The Natunas were astern; suppose they had concealed a Dutch cruiser, or even a French one? He rubbed his chin, feeling the scrubby bristles rough against the palm of his hand.
Canvas flogged above him and the cries of 'Let fall! Clew down!' and 'Sheet home!' accompanied the sudden bellying of the fore and main courses. Above the topsails the topgallants and royals were spreading Patrician's pale wings in the morning sunlight. His eye was caught by a sudden movement lower down. Midshipman Chirkov was on deck. Drinkwater recollected the presence of the young Russian the night before. He suddenly vented all his bile on the good-for-nothing young man.
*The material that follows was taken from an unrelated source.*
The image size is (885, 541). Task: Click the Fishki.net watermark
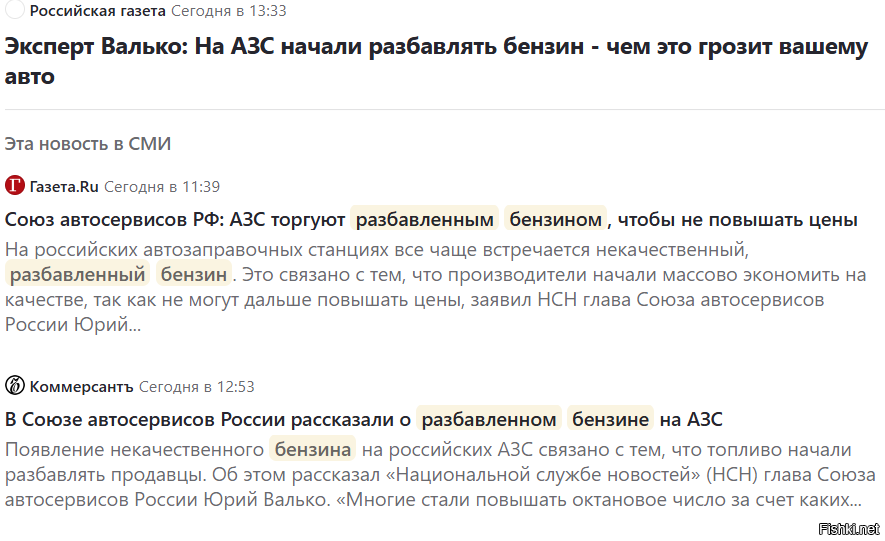click(848, 528)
'Mr Chirkov! Damn you, sir, but my orders are explicit! You are forbidden to be on deck at this hour!'
There seemed something vaguely dreamy about the young man, something weird that Drinkwater had neither the time nor the patience to investigate. Doubtless the young devil had got his hands on liquor, probably Rakitin gave him access to it ...
'Go below, sir, at once!'
'All plain sail, sir,' reported Ballantyne, recalling Drinkwater to normality.
'Very well, Mr Ballantyne, thank you.'
'Sir?'
'Well, what is it? Hurry man, for I want to set the stuns'ls.'
'Would not the lightning have affected other ships? We were, by all accounts, no distance from the convoy.'
'What?' Drinkwater looked sharply at the master. Did Ballantyne have a valid point, or did that single, fateful glimpse of the convoy argue that it had been immune from the lightning? He recalled the bolt hitting the sea quite close. Surely that was what had disturbed the magnetism in the needles suspended on their silken threads below the compass card. It had all been something of a nightmare, Drinkwater thought, recalling vignettes of evidence, lit by flashes of lightning or the unholy gathering of men round the binnacle light on the gun-deck.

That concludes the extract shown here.